The end is in the beginning and yet you go on.
(Samuel Beckett, Endgame)
O artista italiano, com raízes na Argentina, Lucio Fontana, traduziu com suas obras uma ideia que se generalizou pela Europa logo a seguir ao fim da II Guerra Mundial – o choque, provocado pela violência pela qual passaram todos, não era representável, pelo menos não da mesma forma como fora antes, após a I grande Guerra. Se havia possibilidade de representação, ela estava noutro espaço, era preciso expandir a ideia de arte, e de objeto artístico, até ao limite do absurdo para que ela pudesse conter o sentimento do mundo e o gesto necessário do artista. Stefano Amoretti, ao falar da obra de Fontana, diz que ela é, ao mesmo tempo, uma meditação e uma performance. E esta ideia de performance meditativa, ou de gesto pensativo, leva-me diretamente ao trabalho de Rodrigo Rosa.
As obras que apresenta nesta exposição fazem-me recordar o gesto meditativo-performático de Fontana e também a escuridão iluminada da obra de Pierre Soulages. Da mesma forma que as peças de Patrícia Serrão fazem-me pensar em Giacometti, desde a sua fase surrealista, ao seu período mais conhecido, que desponta exatamente no final da II Guerra.
Ao relacionar a obra destes artistas com outros, que lhes antecederam, não pretendo, de modo algum, fazer comparações. Mas, pretendo, isso sim, falar de sensibilidades. Há uma sensibilidade comum que os une, um sentimento de desespero otimista: mesmo sem acreditar em mais nada, ainda acreditam na arte como portadora de uma mensagem, como meio capaz de falar ao mundo, como um meta-texto que se reinventa a cada instante. Cada peça de Patrícia Serrão é composta de material diverso e dissonante, criando um jogo entre o efémero e a memória, que perdura. As obras são constituídas pelo que vemos, mas, sobretudo, pelo que lá não está.

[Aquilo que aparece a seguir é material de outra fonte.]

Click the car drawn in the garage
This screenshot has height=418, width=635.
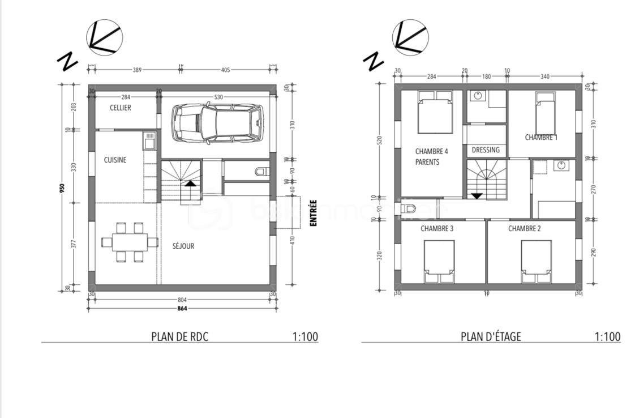[x=218, y=123]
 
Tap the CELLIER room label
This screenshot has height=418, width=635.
[x=120, y=108]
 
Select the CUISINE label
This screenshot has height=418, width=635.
[x=115, y=160]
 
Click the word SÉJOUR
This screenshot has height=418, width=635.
[x=183, y=246]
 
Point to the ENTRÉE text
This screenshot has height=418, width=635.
[x=313, y=214]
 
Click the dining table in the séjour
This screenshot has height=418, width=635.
[x=130, y=242]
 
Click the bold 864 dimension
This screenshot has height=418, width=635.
[x=182, y=309]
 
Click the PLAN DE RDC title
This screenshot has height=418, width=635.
[x=180, y=336]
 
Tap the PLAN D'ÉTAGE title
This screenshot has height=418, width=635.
[x=491, y=336]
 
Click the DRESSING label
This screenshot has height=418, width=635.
[x=486, y=150]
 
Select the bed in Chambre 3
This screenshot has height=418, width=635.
[x=439, y=261]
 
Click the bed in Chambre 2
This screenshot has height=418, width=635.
[x=536, y=261]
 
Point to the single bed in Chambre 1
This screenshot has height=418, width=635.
[x=545, y=113]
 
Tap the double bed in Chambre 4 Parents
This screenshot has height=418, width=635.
[x=435, y=112]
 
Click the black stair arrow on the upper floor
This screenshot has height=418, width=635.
[x=477, y=196]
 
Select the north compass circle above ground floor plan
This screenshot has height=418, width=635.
[x=105, y=38]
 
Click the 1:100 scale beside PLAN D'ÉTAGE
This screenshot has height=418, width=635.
[x=607, y=336]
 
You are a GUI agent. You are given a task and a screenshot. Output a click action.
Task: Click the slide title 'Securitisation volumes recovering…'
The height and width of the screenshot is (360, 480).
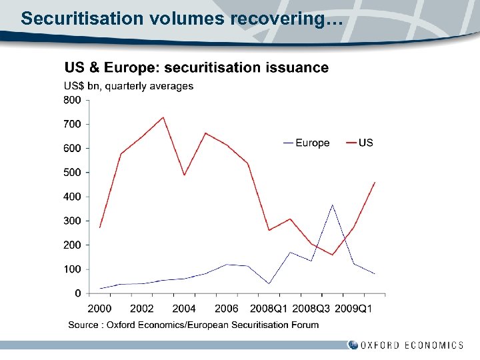(x=181, y=18)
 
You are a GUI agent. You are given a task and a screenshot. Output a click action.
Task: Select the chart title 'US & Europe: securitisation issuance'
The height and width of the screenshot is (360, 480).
(x=196, y=67)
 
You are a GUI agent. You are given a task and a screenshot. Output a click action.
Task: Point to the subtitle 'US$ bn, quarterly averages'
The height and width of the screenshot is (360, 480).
(x=128, y=86)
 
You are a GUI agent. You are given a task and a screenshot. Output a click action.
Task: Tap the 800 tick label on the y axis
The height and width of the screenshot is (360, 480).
(x=72, y=100)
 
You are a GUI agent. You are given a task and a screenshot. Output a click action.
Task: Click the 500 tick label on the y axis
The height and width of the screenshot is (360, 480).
(x=72, y=173)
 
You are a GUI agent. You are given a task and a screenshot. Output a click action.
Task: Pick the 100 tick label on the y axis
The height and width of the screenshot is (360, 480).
(x=72, y=269)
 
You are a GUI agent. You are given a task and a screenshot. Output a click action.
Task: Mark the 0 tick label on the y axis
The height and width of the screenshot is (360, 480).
(x=78, y=293)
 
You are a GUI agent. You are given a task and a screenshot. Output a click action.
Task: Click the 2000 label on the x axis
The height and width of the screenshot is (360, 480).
(x=99, y=309)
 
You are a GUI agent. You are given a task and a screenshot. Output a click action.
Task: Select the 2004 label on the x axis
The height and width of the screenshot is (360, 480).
(x=184, y=309)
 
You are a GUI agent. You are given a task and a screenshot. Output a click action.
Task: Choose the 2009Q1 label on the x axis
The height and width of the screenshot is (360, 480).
(x=353, y=309)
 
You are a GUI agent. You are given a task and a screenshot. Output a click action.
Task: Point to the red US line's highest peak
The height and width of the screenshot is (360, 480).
(x=163, y=117)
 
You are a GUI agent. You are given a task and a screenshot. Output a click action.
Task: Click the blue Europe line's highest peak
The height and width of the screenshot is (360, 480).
(x=332, y=205)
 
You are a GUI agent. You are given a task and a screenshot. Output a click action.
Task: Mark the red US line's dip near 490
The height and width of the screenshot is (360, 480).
(x=184, y=175)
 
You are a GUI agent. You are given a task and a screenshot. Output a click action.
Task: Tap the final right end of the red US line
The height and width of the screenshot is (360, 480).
(x=375, y=182)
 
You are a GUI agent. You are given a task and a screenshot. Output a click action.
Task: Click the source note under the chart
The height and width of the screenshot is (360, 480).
(x=193, y=325)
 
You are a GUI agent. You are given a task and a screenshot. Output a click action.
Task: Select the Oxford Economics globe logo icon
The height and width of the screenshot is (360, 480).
(x=353, y=345)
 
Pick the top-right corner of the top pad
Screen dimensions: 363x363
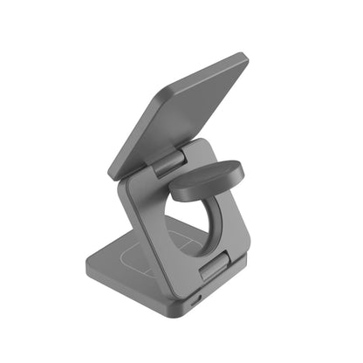[x=243, y=59]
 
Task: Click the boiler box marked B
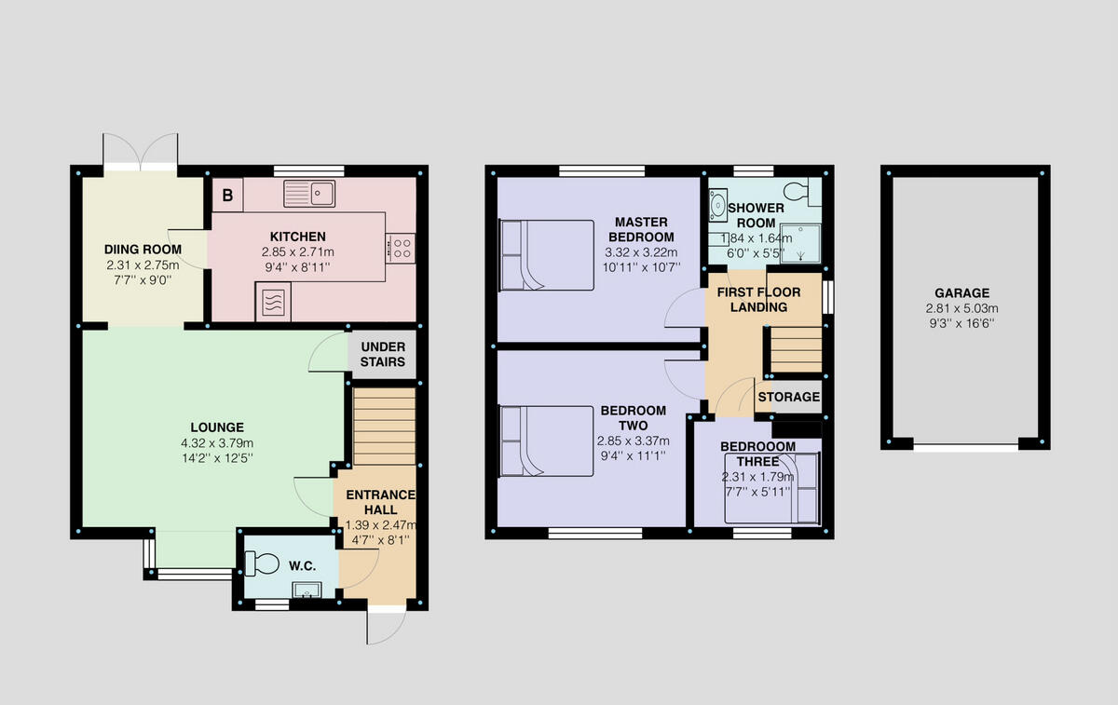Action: (227, 195)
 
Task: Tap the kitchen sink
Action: (310, 194)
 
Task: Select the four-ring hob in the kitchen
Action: (402, 247)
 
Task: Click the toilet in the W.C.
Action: (261, 563)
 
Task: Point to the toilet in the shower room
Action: (796, 191)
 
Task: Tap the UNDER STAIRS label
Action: (383, 354)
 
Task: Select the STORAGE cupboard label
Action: (788, 397)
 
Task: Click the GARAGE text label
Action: (964, 292)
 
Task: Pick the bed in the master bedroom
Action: (546, 255)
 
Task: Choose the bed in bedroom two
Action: (546, 441)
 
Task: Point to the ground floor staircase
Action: (384, 427)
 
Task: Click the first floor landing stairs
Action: (794, 348)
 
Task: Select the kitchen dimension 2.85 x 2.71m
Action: (297, 252)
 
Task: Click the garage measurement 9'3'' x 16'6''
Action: (964, 325)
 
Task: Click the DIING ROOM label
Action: (143, 249)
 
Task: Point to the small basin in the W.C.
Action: (306, 589)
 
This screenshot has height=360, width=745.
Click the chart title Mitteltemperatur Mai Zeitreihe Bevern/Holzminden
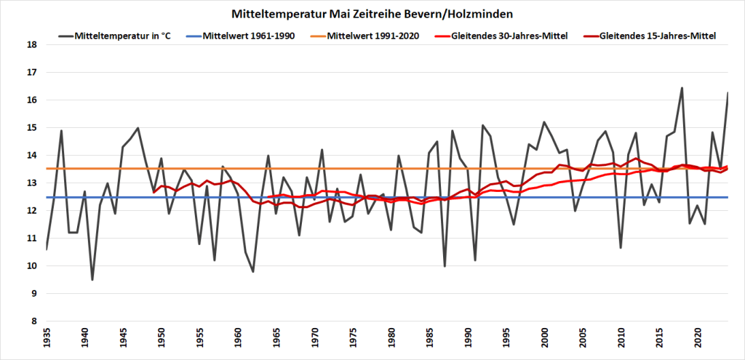[372, 14]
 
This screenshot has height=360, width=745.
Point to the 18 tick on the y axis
[31, 44]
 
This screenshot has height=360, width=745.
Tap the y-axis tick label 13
[31, 183]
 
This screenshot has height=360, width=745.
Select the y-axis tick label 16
[31, 100]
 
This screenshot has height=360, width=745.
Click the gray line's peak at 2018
[682, 88]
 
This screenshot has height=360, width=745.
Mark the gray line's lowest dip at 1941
[92, 279]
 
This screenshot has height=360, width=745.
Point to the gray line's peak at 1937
[61, 131]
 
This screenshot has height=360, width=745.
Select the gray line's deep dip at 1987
[445, 266]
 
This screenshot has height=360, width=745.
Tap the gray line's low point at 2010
[621, 248]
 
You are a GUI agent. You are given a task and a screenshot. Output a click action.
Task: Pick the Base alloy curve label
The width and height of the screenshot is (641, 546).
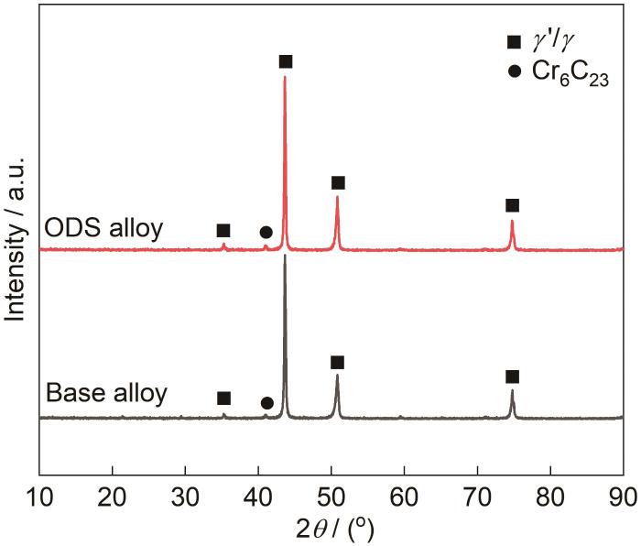[x=106, y=395]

Samuel Beckett, cujos textos influenciaram artistas plásticos e foram por eles influenciados, diz sobre o artista holandês Bram Van Velde que a sua pintura era a pintura da coisa em suspenso, ou melhor, da coisa morta. A coisa isolada. O objecto puro.
O que Beckett diz sobre Van Velde, pode ser dito, por exemplo, sobre a obra de Antoni Tàpies ou Antonio Saura – são artistas que ultrapassaram a ideia de representação sem, no entanto, abrir mão da arte de representar uma memória, uma marca, uma ideia, um gesto. E vejo, passados tantos anos, estes gestos replicados, consciente ou inconscientemente, na obra de dois jovens artistas que criam objetos puros, sejam eles escultóricos ou pictóricos, instalados no espaço ou fixados na parede.
São objetos que valem por si mesmo e que dialogam, nesta exposição, com as outras obras, com o processo de criação de cada um dos artistas e com uma genealogia que lhes escapa, mas que tem origem nesta arte atormentada, mas nunca desistente. Patrícia Serrão traz-nos um conjunto de peças, de dimensões variáveis, marcadas pelo binómio delicadeza-inacabamento. A aparente fragilidade, ou mesmo a pequena dimensão de alguns trabalhos, dá-nos a sensação enganosa de ocultação e de silêncio.
As peças desta exposição, que existem em si mesmas, foram pensadas para funcionar em relação. As obras de Rodrigo Rosa – de grande dimensão, criam uma continuidade de significados, expandindo o espaço da sala e conduzindo-nos ao espaço da arte.
Uma arte lúcida a pari passu com seu próprio tempo, um tempo que revive, vezes sem conta, os seus erros e as suas tragédias. Por isso a arte é tão necessária. Por isso esta exposição é tão urgente e vital.